PROBLEM STATEMENT: Go through the data and copy each line where the word "agent" shows up.

Stored entries:
= Beginning of Section =
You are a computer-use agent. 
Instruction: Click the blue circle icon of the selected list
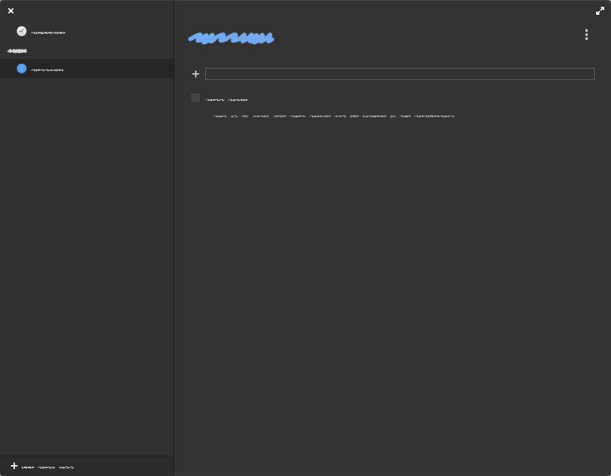(21, 68)
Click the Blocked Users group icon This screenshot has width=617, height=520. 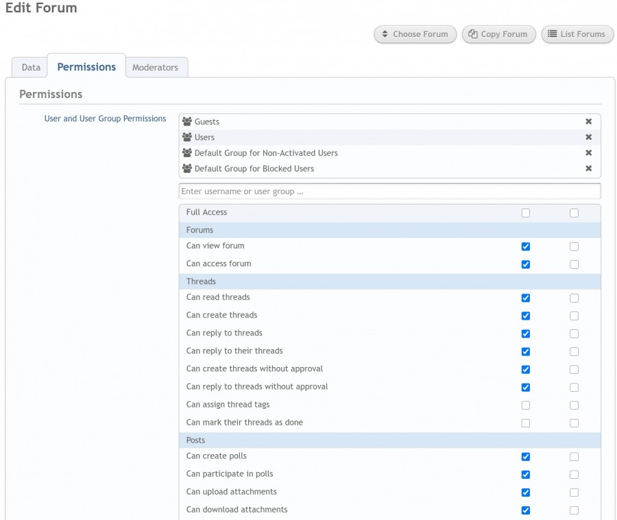(x=187, y=169)
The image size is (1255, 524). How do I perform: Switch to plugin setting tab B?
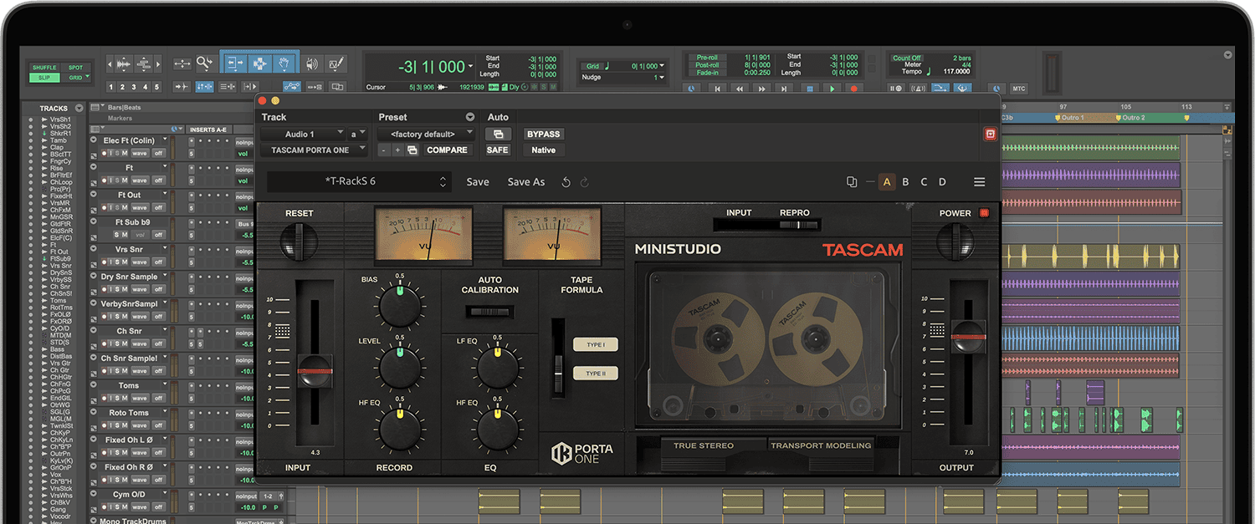point(904,181)
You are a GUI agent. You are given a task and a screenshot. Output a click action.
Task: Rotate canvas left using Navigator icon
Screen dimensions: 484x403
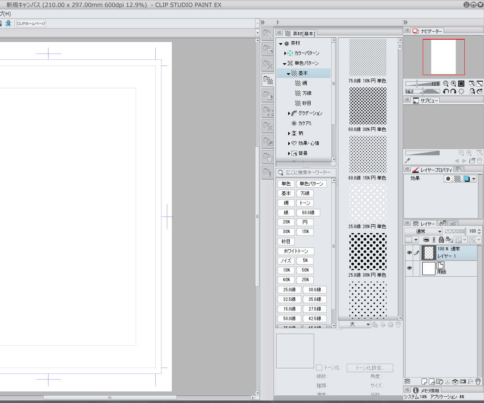pos(446,92)
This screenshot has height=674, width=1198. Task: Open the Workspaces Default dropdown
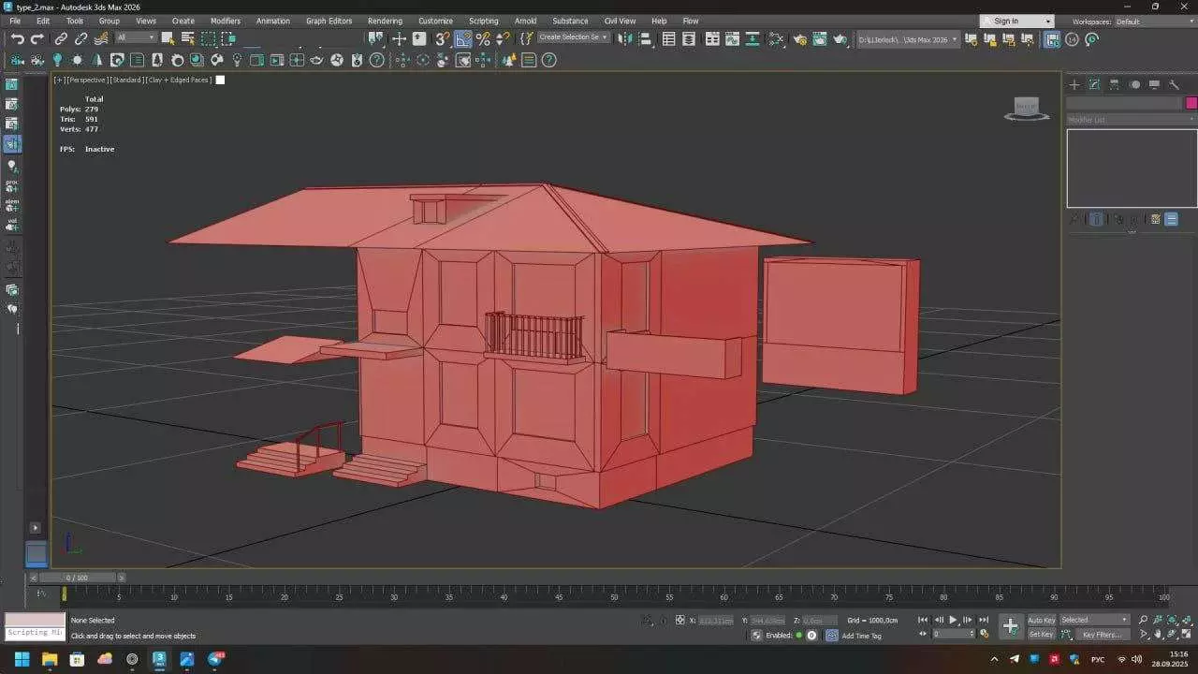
= End of Section =
RESULT OF THIS EXERCISE:
You are a computer-use agent. 
You are a GUI agent. You are given a task and a screenshot. Output a click action.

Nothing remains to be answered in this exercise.